Source material =>
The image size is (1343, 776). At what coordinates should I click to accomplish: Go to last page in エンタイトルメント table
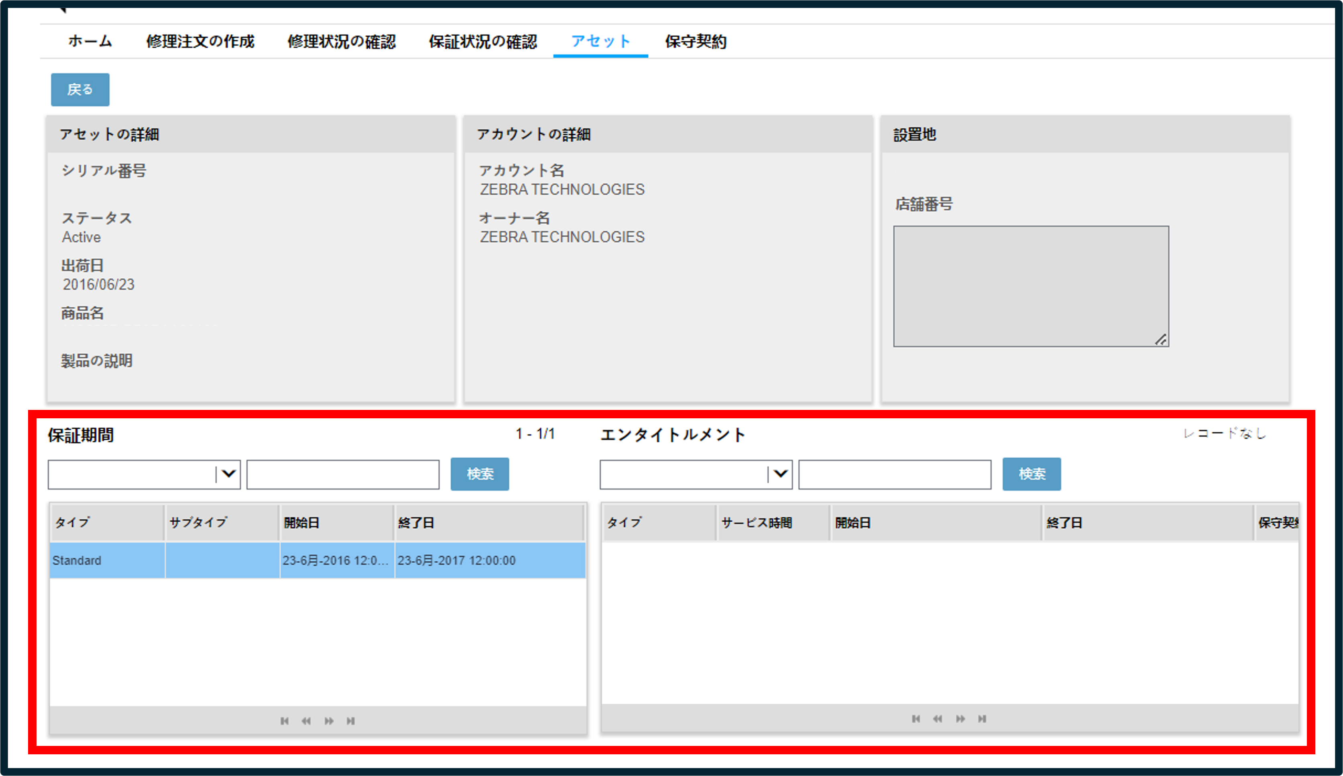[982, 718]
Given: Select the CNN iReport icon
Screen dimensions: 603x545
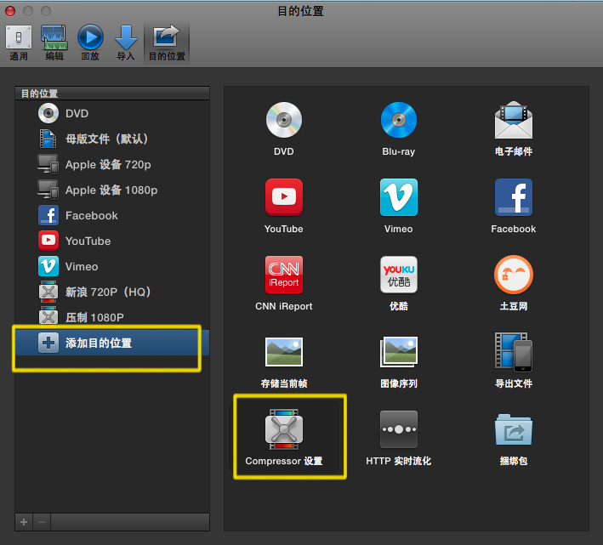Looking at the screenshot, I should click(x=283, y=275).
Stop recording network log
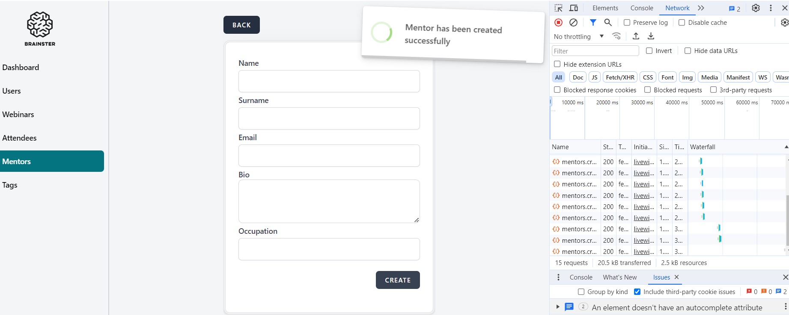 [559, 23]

What needs to be done => What the answer needs is every line from the one containing "Given: Select the CNN iReport icon" through the final line of the data above, copied exactly, without pictures.

Exercise solution =>
Given: Select the CNN iReport icon
Screen dimensions: 603x545
Looking at the screenshot, I should click(x=283, y=275).
Stop recording network log
 [559, 23]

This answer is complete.